Joo, Byung Gyu , Chun, Min Ho , Ha, Sang Bae
J Korean Acad Rehabil Med 1997;21(2):368-375.

The purposes of this study were to identify lumbar lordosis in low back pain patients and to investigate differences in lumbar lordosis in low back pain patients according to etiologies.

On the basis of the findings of spinal roentgenogram, MRI, and SPECT imagies, the patients were divided into four groups; 1) facet syndrome with facet joint inflammation or degenerative change, 2) disc herniation including disc bulging or extrusion, 3) combined low back pain accompaning facet joint lesion with disc herniation, 4) simple low back pain with no abnormal imaging findings.

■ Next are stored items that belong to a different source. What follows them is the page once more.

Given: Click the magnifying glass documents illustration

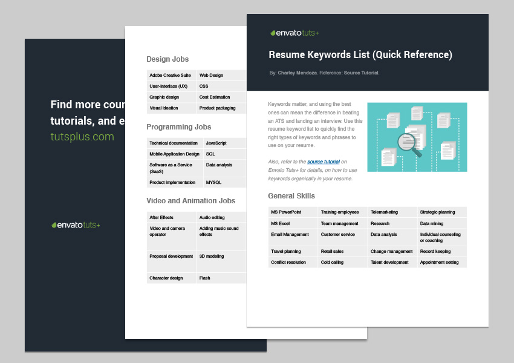Looking at the screenshot, I should [x=417, y=137].
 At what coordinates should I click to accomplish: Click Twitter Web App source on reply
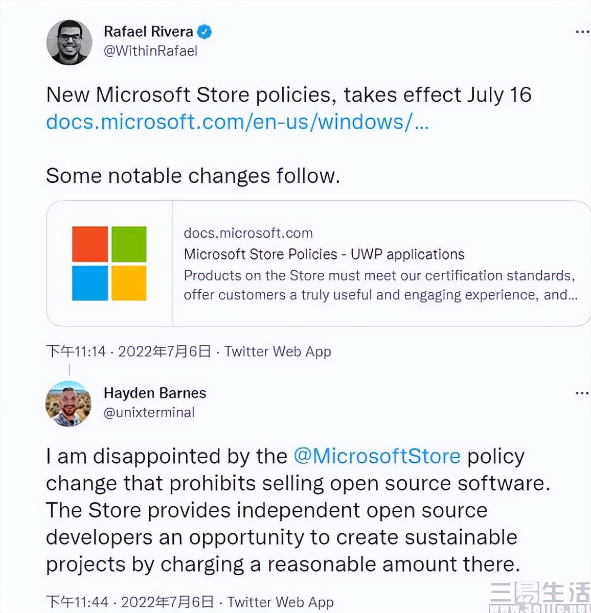click(280, 602)
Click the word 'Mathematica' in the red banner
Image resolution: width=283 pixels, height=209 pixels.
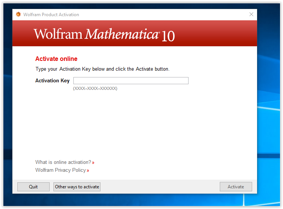[x=122, y=34]
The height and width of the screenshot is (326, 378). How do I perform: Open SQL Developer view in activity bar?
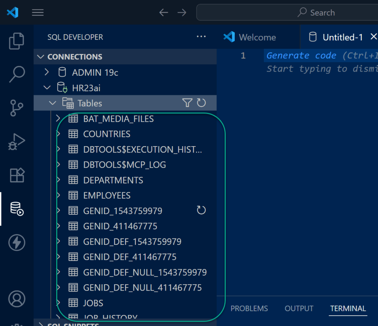click(17, 209)
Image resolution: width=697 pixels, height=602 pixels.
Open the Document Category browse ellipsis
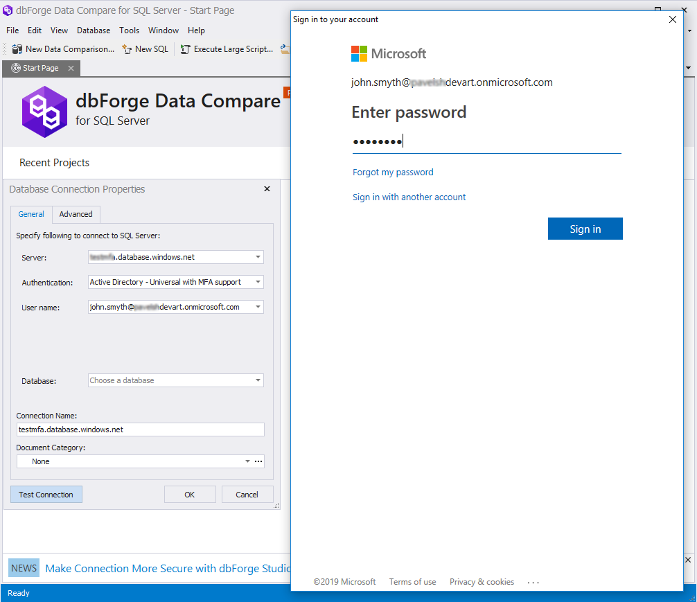[x=259, y=461]
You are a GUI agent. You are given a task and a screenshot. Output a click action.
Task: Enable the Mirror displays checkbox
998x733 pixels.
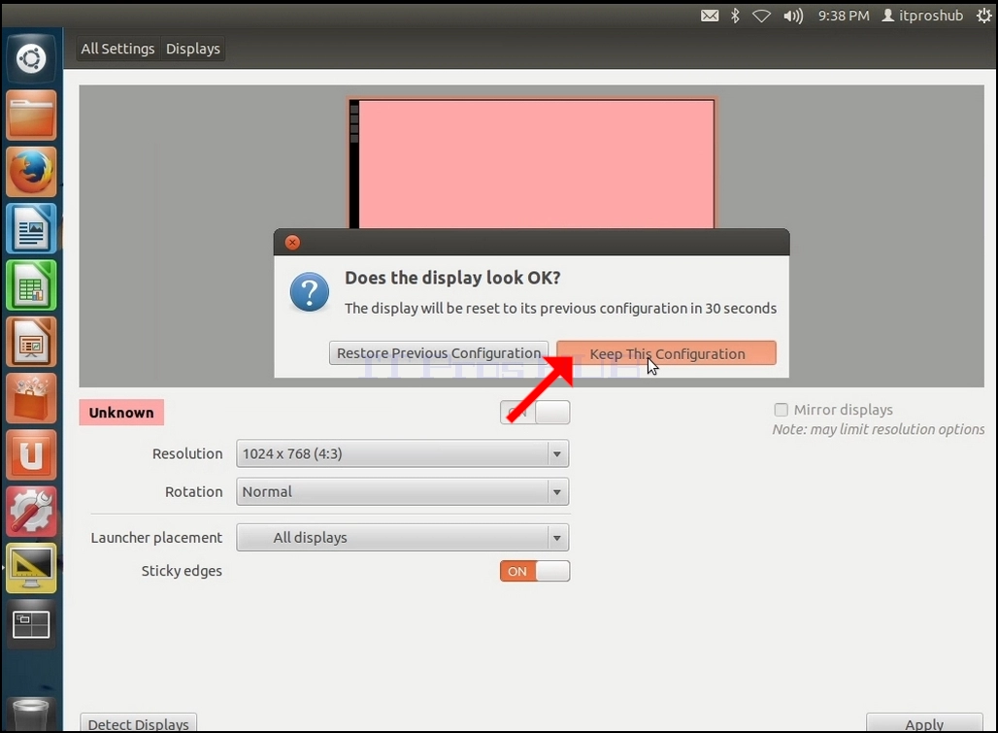[x=781, y=410]
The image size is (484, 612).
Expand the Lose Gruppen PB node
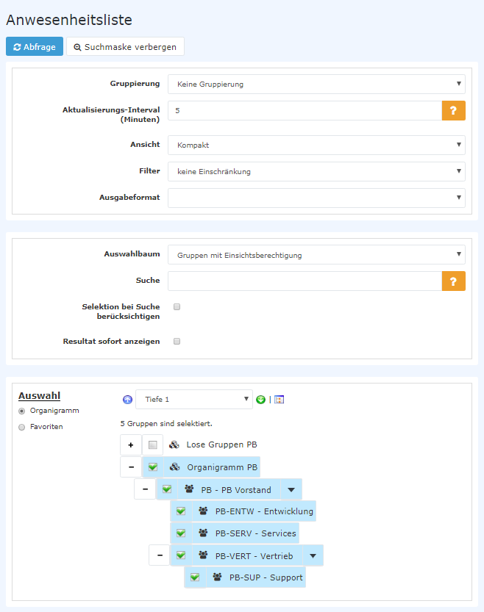[130, 444]
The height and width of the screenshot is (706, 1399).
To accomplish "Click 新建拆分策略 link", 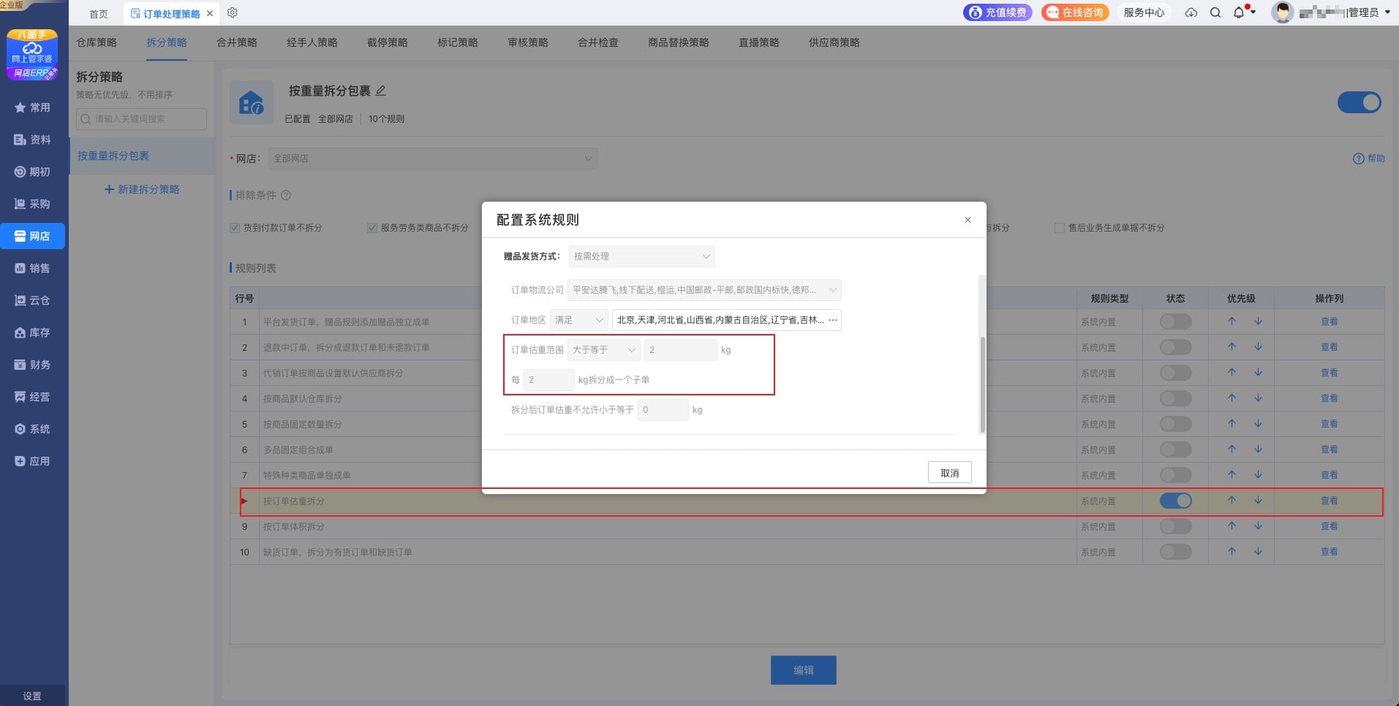I will click(x=142, y=189).
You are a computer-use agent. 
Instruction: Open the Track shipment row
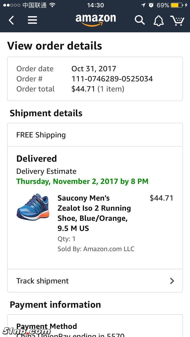tap(95, 281)
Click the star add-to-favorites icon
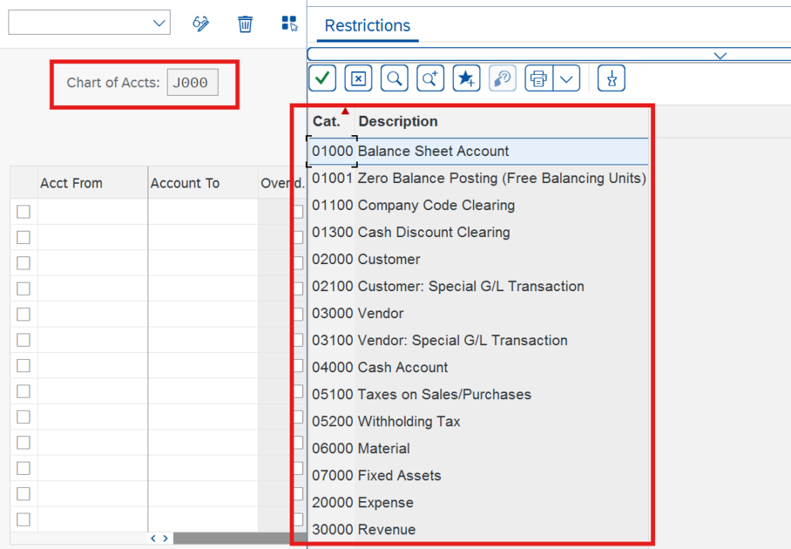Viewport: 791px width, 549px height. pos(466,78)
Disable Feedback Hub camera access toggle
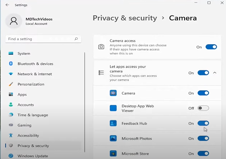Viewport: 226px width, 159px height. point(203,123)

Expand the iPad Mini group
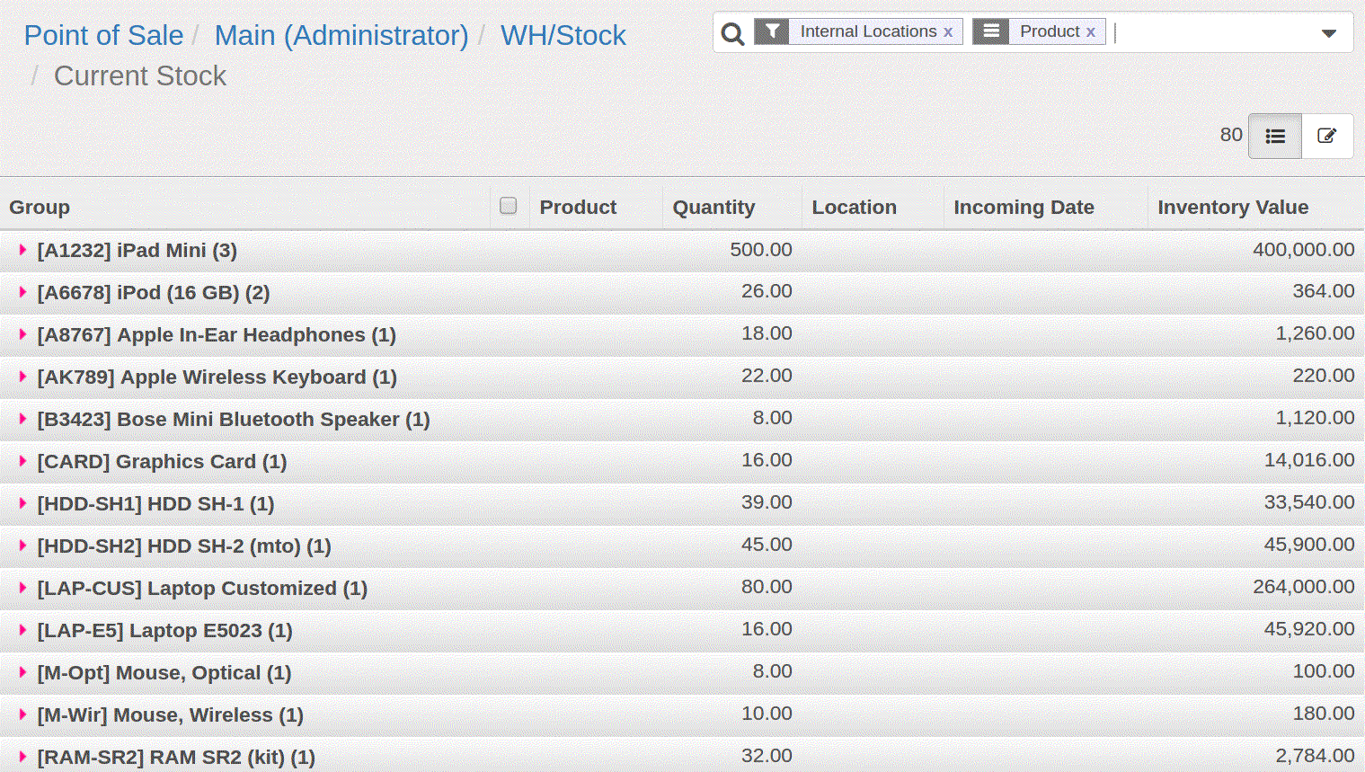tap(22, 250)
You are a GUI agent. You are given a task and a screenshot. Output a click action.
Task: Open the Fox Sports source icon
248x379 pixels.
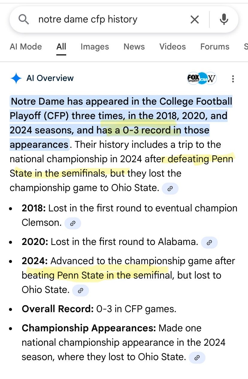tap(193, 79)
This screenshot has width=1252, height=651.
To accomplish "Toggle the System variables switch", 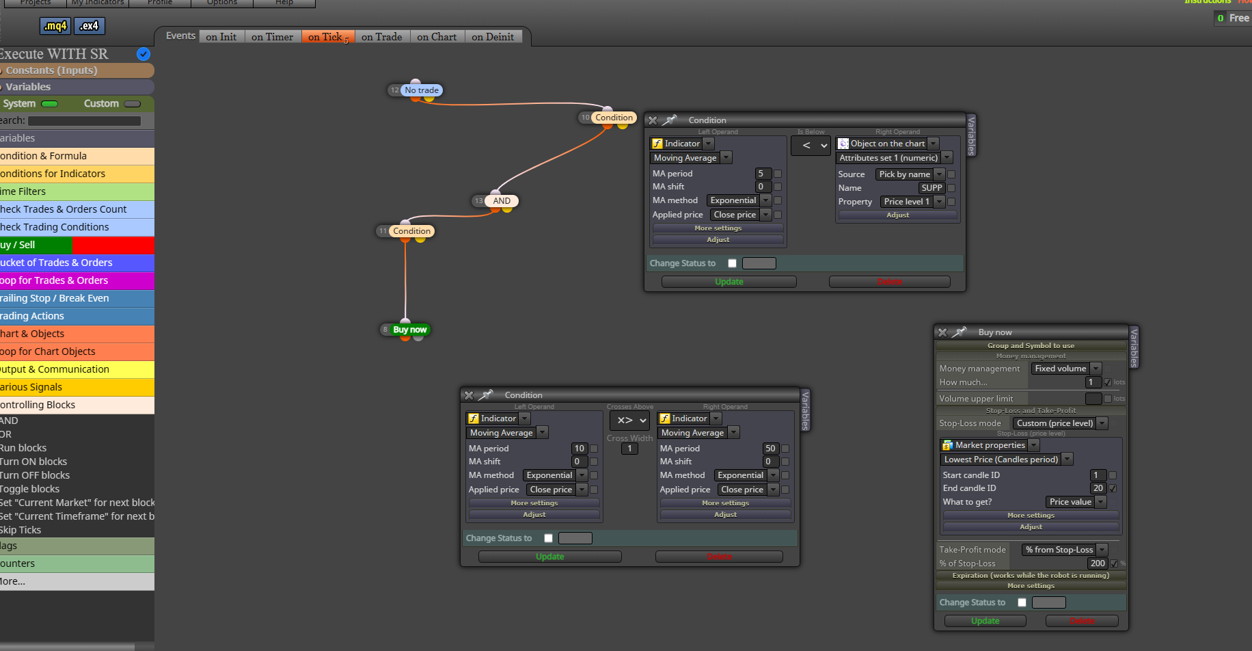I will coord(50,104).
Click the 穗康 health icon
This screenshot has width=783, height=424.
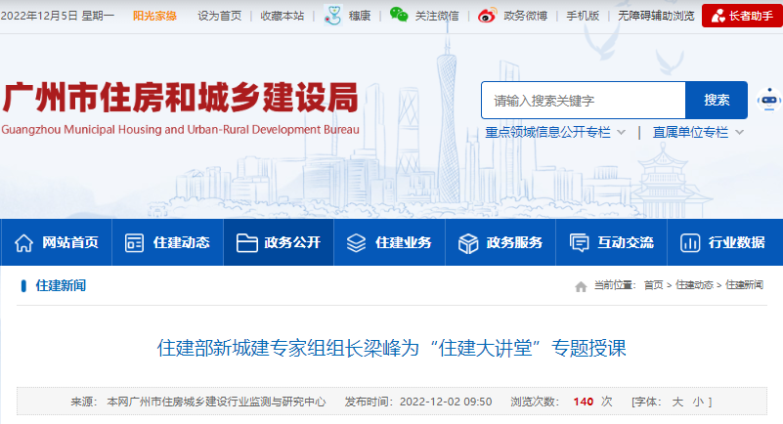click(334, 15)
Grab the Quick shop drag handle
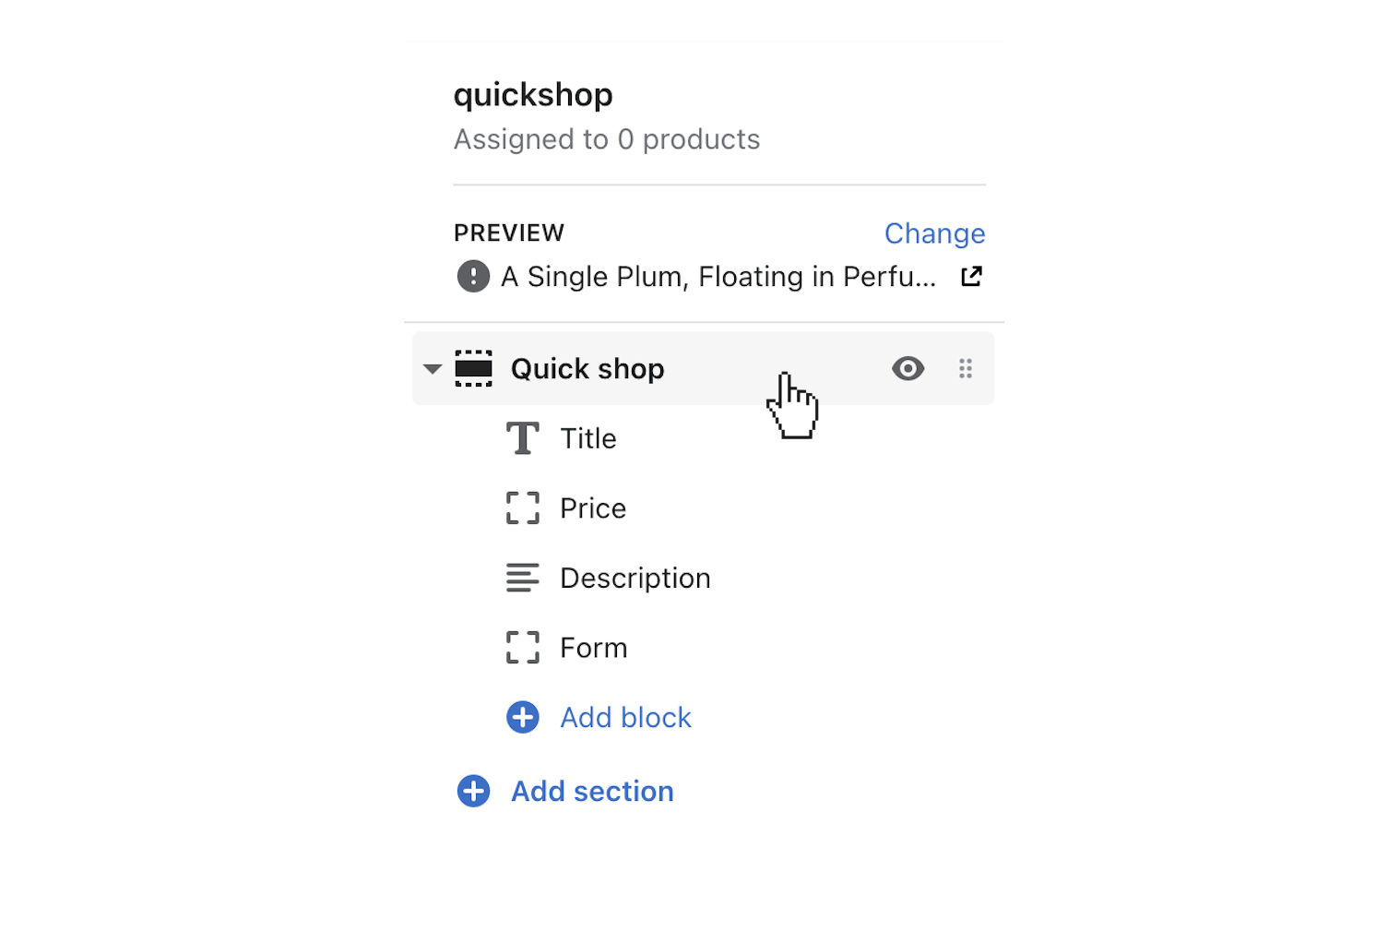The image size is (1400, 943). [966, 368]
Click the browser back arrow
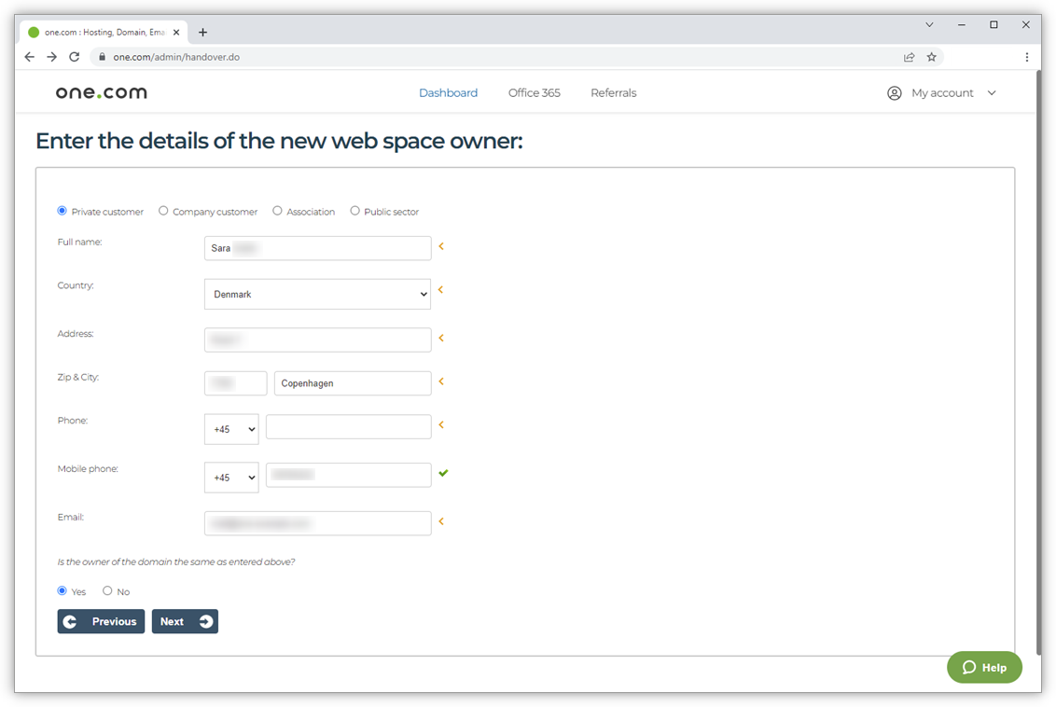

There were statistically significant decrease in low back pain patients compared with normal controls in terms of lumbosacral curvature. No sex and age differences were observed within low back pain patients and normal controls in terms of lumbosacral curvature. The review disclosed a significant decrease of the lumbosacral angle in order of simple low back pain, disc herniation, combined low back pain compared with normal controls. But facet syndrome patients showed no change of lumbosacral angle. Patients with disc bulging showed no significant decrease of lumbosacral angle compared with normal controls but patients with disc extrusion showed significant decrease.

It is believed that the decrease of lumbosacral angle in low back patients results from a pathokinesiological effort to keep facet joint from pressure stemed from facet overlying and to minimize the shearing force over lumbosacral joint. The facet joint stiffness due to inflammation may play a major role in no change of lumbosacral angle in facet syndrome patients. In conclusion, different causes of low back pain should be taken into consideration for the assessment of lumbosacral angle.